Soru sormayı bize emreden âyetler 339. Kur’an Buluşmasının gündemindeydi. Sorulması gereken soruların en başında da “Göklerin ve yerin sahibi kim?” sorusu geliyordu.
Kur’an bu sorunun cevabını da verdiği gibi, bunun yanında da bütün varlık âlemini kuşatan bir rahmet müjdesini de bize armağan ediyordu. Evet, bütün âlemler Allah’a ait idi ve doğrudan doğruya Onun emri altında bulunuyordu; ama aynı zamanda O herşeyi kaplayan bir rahmet sahibiydi.
5 Şubat Cumartesi sabahı yayınlanan Kur’an Buluşmasında okuduğumuz En’âm sûresinin 12-13. âyetlerinde şöyle buyuruluyordu:
De ki: Göklerde ve yerde olanlar kimindir? De ki: Allah’ındır. O, kendi üzerine rahmeti yazdı. Geleceğinde şüphe olmayan kıyamet gününde O sizi toplayacaktır. Kendilerini hüsrana düşürmüş olanlar işte buna inanmazlar.
Gecede ve gündüzde barınan ne varsa Onundur. O herşeyi işiten, herşeyi bilendir.
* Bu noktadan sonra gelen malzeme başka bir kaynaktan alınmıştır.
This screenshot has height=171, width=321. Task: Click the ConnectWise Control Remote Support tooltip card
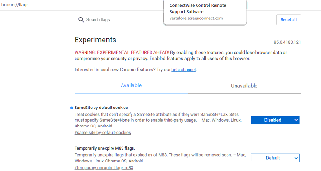pos(205,12)
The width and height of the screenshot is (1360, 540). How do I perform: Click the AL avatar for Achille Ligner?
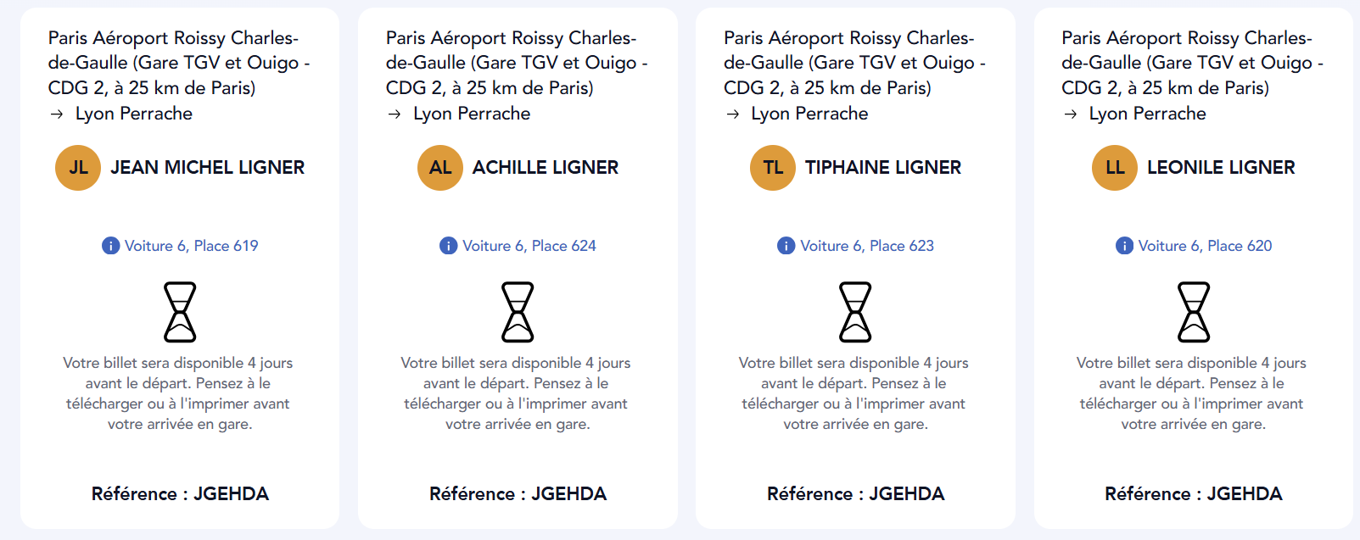point(440,168)
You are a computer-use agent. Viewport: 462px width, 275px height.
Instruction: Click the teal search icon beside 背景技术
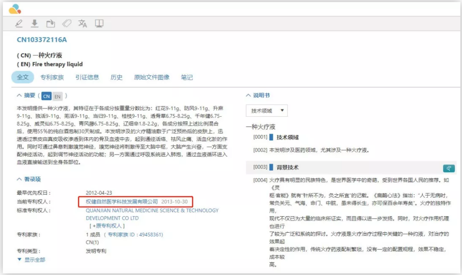coord(449,168)
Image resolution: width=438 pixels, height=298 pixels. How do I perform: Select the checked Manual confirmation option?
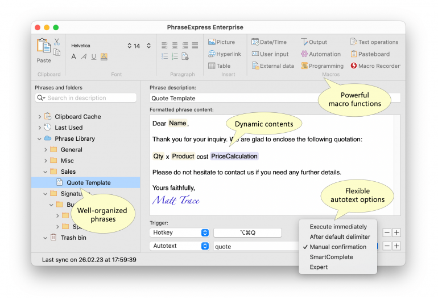pos(337,247)
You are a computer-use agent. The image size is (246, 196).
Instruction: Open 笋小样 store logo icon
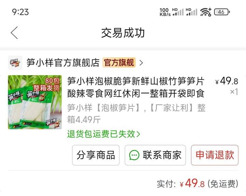[x=15, y=63]
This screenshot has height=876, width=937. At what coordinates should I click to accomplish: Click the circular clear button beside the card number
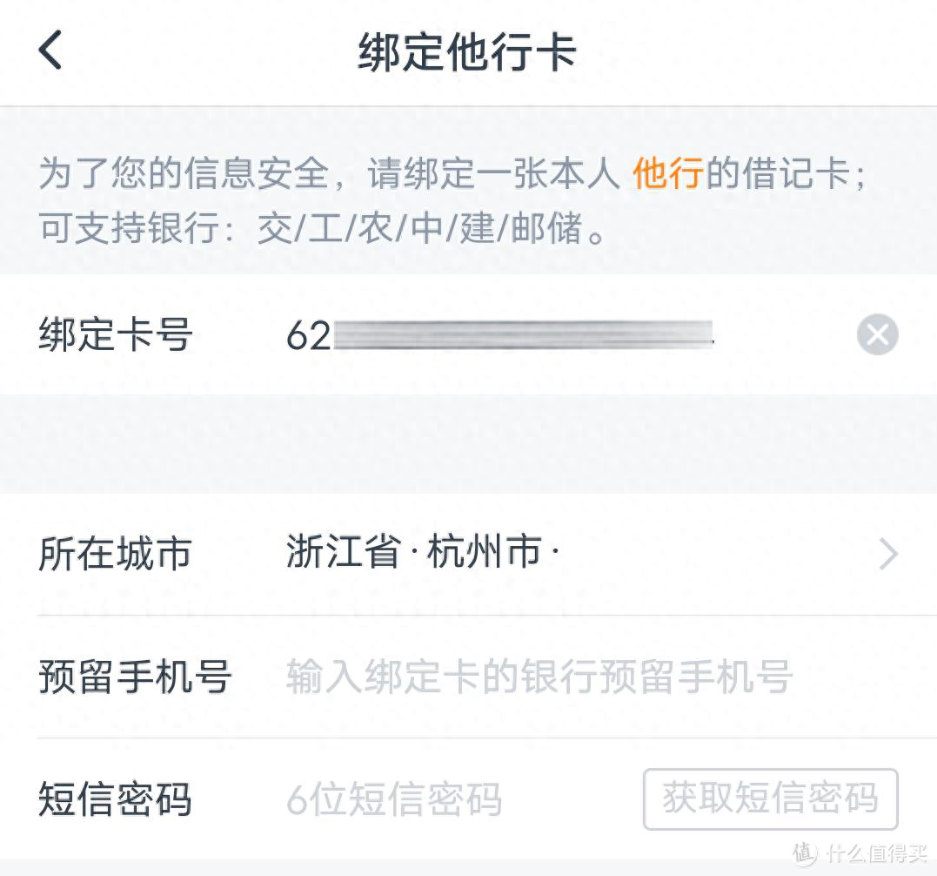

Âyet-i kerime Allah’ın kullarına rahmetiyle muamele etmeyi ilke edindiğini bildirirken, hadis-i şerif de bu konuyu göz kamaştırıcı bir rahmet tablosu şeklinde şöyle tasvir ediyordu:
Allah gökleri ve yeri yarattığı gün yüz rahmet yarattı ki, o rahmetlerden her biri gökle yer arası kadardır. Bu rahmetlerden bir tanesini yeryüzüne indirdi. İşte bu bir parça rahmet sebebiyle anne yavrusuna, vahşi hayvanlar ve kuşlar da birbirine merhamet eder. Kıyamet günü geldiğinde bu bir parça rahmetle diğer rahmetleri tamamlayacaktır. (Müslim, Tevbe: 21).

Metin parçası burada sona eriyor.